Your objective:
Reproduce the part of the material that opens with the line containing "Viewport: 144px width, 117px" and continues through the end of the material, replacing "field" with "text box" and changing nothing else. Leave the pictures out of your answer.

Material shown:
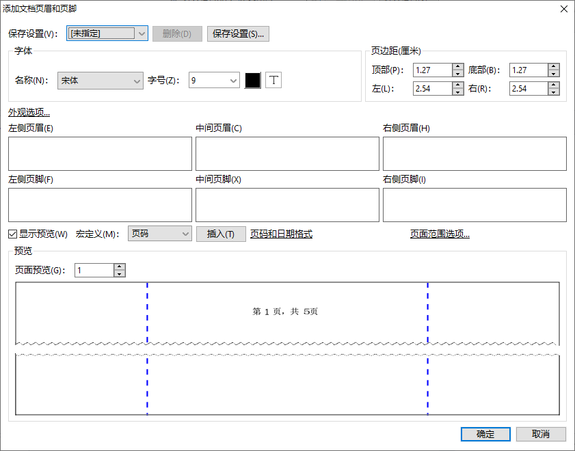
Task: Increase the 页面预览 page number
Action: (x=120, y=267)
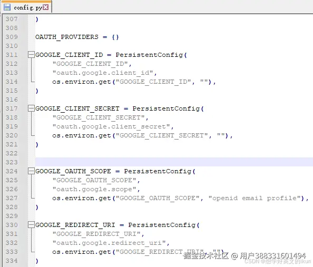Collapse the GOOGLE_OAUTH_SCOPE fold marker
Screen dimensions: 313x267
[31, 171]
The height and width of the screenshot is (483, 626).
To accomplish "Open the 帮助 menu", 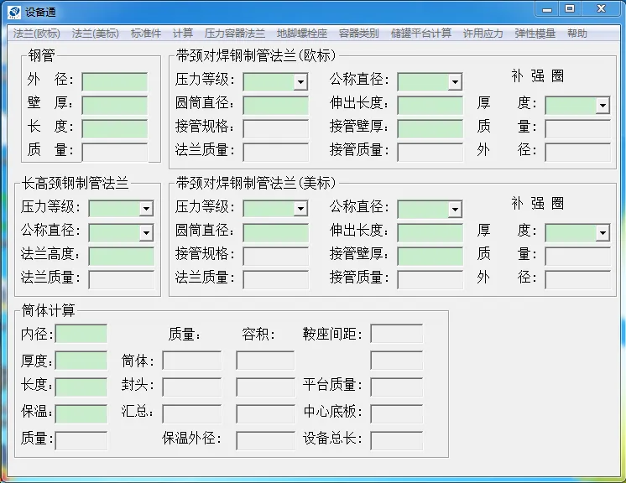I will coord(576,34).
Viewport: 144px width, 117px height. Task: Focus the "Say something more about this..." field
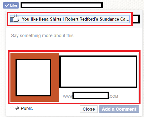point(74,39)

Correct answer:
Viewport: 144px width, 117px height. Task: Focus the "Say something more about this..." text box
point(74,39)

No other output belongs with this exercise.